### Requirement
Please put the entries below into a numbered list, starting at the line that contains "Task: Click the orange" and ending at the last line of the entries. Leave out blank lines and pictures.

### Entries on where targets appear
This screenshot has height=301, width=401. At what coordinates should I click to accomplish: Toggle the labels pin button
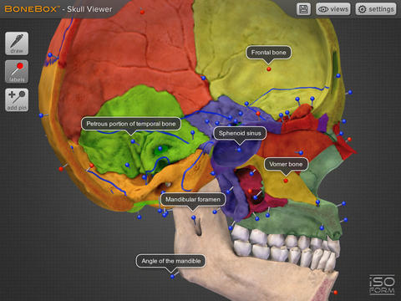pyautogui.click(x=17, y=72)
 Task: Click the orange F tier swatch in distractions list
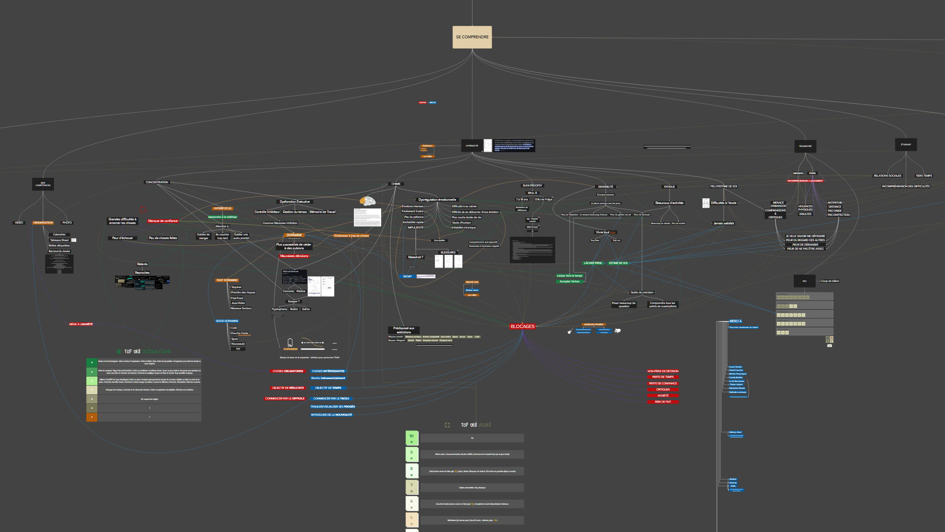click(x=92, y=417)
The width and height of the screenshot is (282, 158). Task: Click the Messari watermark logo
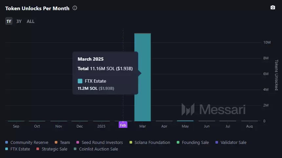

### Task output
1.  Task: Click the orange F tier swatch in distractions list
2. click(x=92, y=417)
3. The width and height of the screenshot is (282, 158). Task: Click the Messari watermark logo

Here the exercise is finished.